WP3 on funding and payment arrangements is ongoing. A review of the literature was done to identify payment arrangements and financial incentives that aim to stimulate integration within and across sectors. Especially novel here is the focus on multi-morbidity. The conditions for a successful implementation of these schemes were studied. We found that the majority of programmes in SELFIE did not introduce new provider payment mechanisms to incentivise integration. Exceptions to this were Germany, the Netherlands and the UK, where examples were found of payers pooling budgets within or across sectors to share risk/reward. A new classification of integrated payment systems is under development. Panel data analyses of the impact of funding and payment systems on outcomes are underway.

In WP4 the methods to perform the Multi-Criteria Decision Analysis (MCDA) were developed. We have opted for a value-based method based on Multi-Attribute Utility Theory (MAUT), in which a single overall value for the integrated care programme is compared with a single overall value for the comparator. Value are calculated by combining information on the performance of the programmes on particular criteria with importance-weights for these criteria.

The criteria used in the MCDA are defined in terms of outcomes that cover the Triple Aim, i.e. improvements in health/wellbeing, experience of care and costs. We have specified a core set of outcomes that is used in the evaluations of all programmes and 4 programme-type specific sets of outcomes for the 4 categories of programmes. The core set includes the following outcomes: physical functioning, psychological wellbeing, social relationships and participation, enjoyment of life, resilience, person-centeredness, continuity of care, and total health and social care costs.

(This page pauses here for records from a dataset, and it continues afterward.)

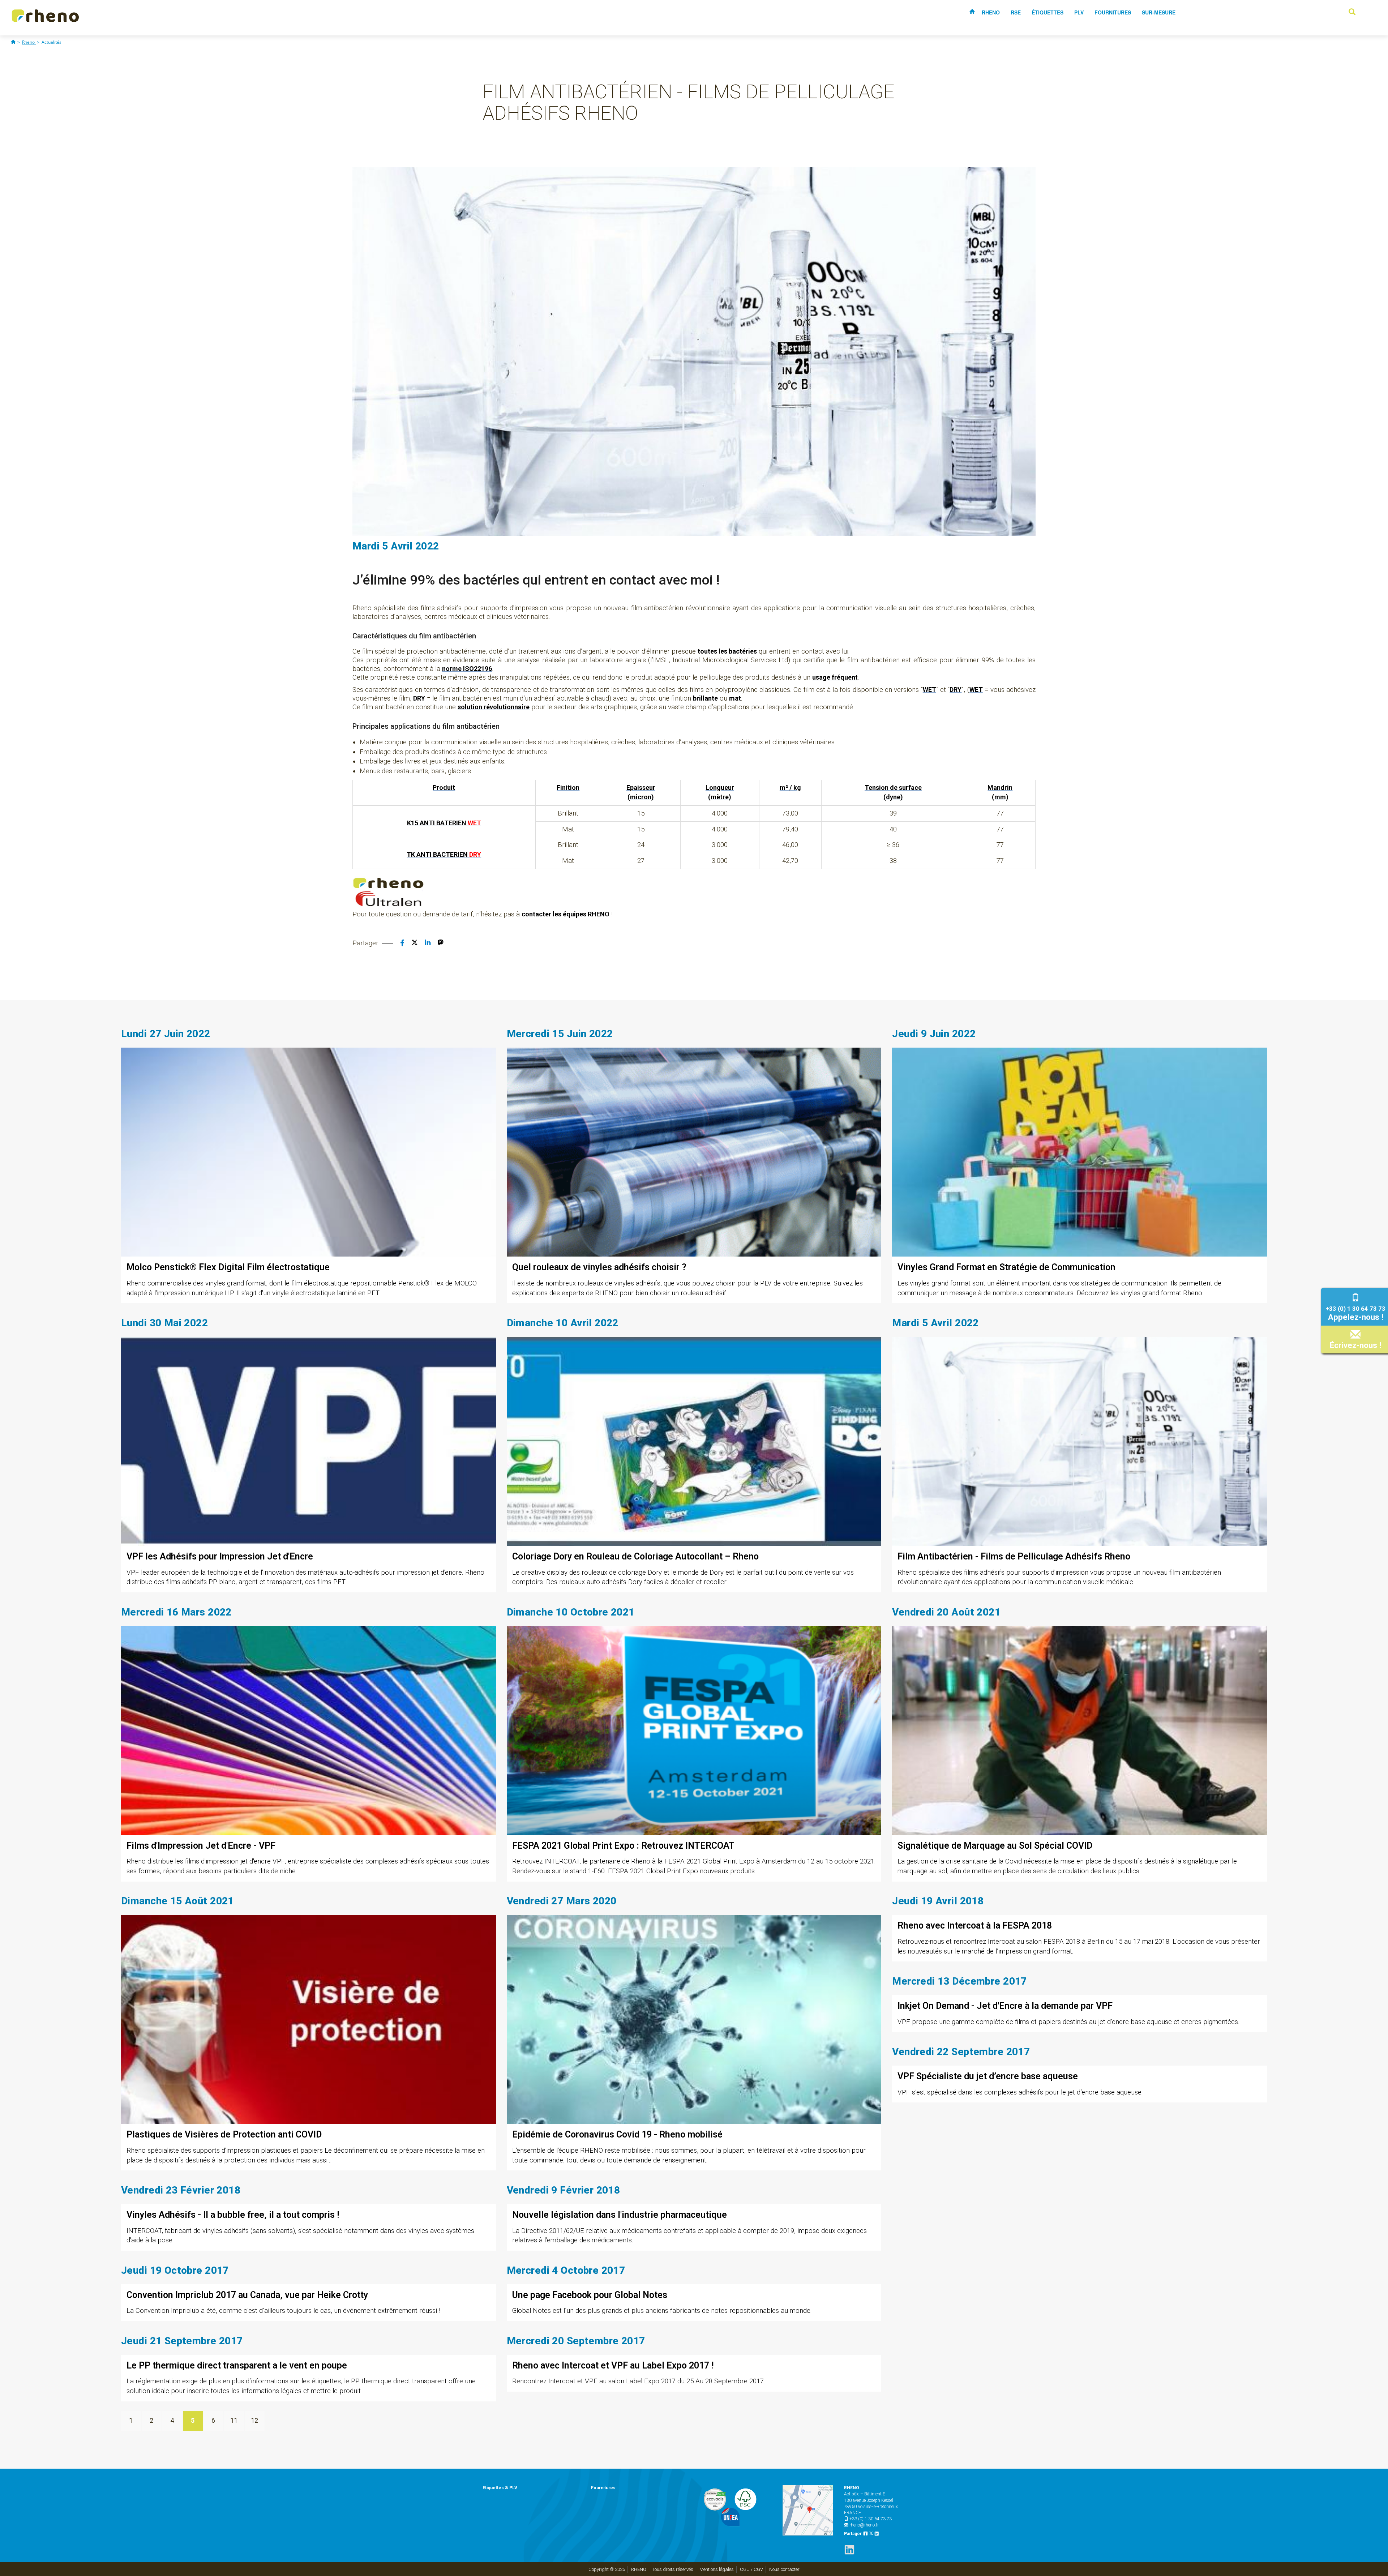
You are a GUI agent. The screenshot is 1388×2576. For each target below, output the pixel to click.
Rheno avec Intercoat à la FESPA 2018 (975, 1925)
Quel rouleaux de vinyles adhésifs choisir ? (599, 1267)
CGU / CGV (751, 2569)
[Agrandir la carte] (808, 2510)
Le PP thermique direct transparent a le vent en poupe (237, 2365)
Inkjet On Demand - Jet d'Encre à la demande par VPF (1005, 2006)
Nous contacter (784, 2569)
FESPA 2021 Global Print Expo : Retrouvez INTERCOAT (623, 1845)
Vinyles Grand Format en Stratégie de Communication (1006, 1267)
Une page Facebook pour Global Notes (589, 2295)
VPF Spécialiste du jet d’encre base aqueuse (988, 2076)
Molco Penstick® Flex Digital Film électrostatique (228, 1267)
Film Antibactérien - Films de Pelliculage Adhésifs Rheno (1014, 1556)
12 (254, 2420)
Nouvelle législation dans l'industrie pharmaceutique (619, 2214)
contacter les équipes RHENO (565, 914)
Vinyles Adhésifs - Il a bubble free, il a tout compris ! (233, 2214)
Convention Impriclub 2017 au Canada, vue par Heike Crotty (247, 2295)
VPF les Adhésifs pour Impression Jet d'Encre (220, 1556)
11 (233, 2420)
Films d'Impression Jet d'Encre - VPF (201, 1845)
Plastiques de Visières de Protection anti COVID (224, 2134)
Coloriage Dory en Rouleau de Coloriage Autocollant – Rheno (635, 1556)
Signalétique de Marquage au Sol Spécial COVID (995, 1845)
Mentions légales (716, 2569)
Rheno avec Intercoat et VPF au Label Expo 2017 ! (613, 2365)
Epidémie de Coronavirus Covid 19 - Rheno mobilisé (617, 2134)
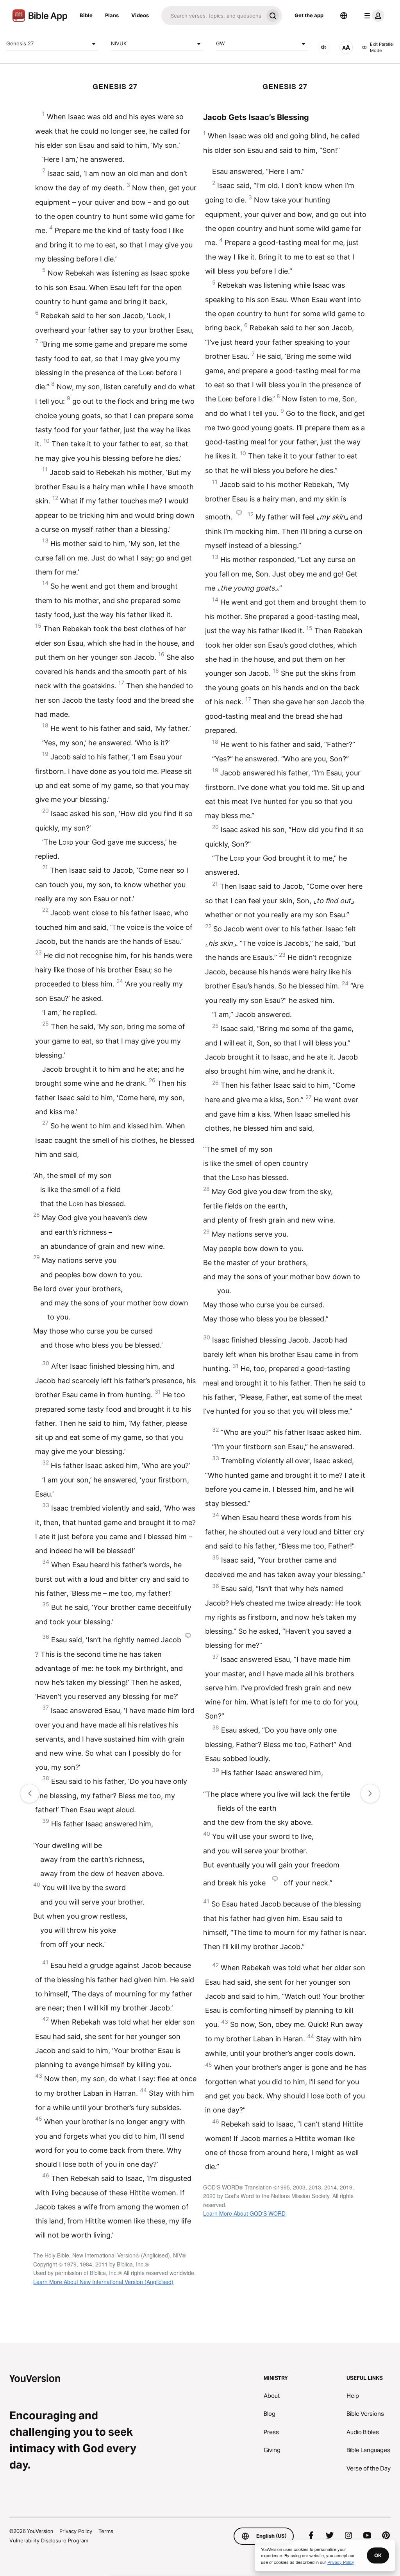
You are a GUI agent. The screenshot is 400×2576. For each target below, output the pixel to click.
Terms (105, 2531)
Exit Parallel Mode (382, 47)
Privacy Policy (75, 2531)
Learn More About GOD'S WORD (244, 2213)
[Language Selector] (344, 15)
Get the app (309, 15)
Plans (112, 15)
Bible (86, 15)
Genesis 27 (20, 43)
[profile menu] (373, 15)
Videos (140, 15)
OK (378, 2555)
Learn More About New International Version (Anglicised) (103, 2282)
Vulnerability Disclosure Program (48, 2540)
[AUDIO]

The performance of the 17 integrated care programmes for multi-morbidity in SELFIE on these outcomes is currently being measured in the empirical evaluations of these programmes in WP5. A detailed study protocol was written for each programme.

The importance-weights of these outcomes are currently being determined in a separate weight elicitation study using a Discrete Choice Experiment and Swing Weighting. Weights will be obtained in each of the 8 countries from 5 groups of stakeholders, the 5Ps: 1) Patients, 2) Partners and informal caregivers, 3) Professionals, 4) Payers, and 5) Policy makers.

Progress beyond the state of the art and expected potential impact (including the socio-economic impact and the wider societal implications of the project so far)

A conceptual framework for integrated care in multi-morbidity was not available before.

We believe that the depth of the thick descriptions in WP2 can be of great value to those designing, implementing, and evaluating integrated care programmes. The same is true for the work on funding and payment arrangements. There are many examples of such arrangements resulting in conflicting provider interests that may in turn act as a barrier to integrating care. Understanding which arrangements and financial incentives do stimulate collaboration within and across sectors, and under which conditions, is of great value.

MCDA is being applied because we are evaluating complex interventions, for which a traditional cost-effectiveness analysis is not sufficient. The programmes aim to improve a much wider array of outcomes than can be captured by a QALY. The outcomes included in the MCDA focus more broadly on well-being and experience of care.

What is further unique in SELFIE is that we are determining the importance of these outcomes from the perspective of 5 different groups of stakeholders in 8 countries, enabling us to study cross-cultural and cross-stakeholder differences.

We aim to strengthen the evidence base of integrated care by ensuring that each of the 17 integrated care programmes is compared to a control situation and includes patient-reported outcomes and experience measures in addition to more routinely available outcomes.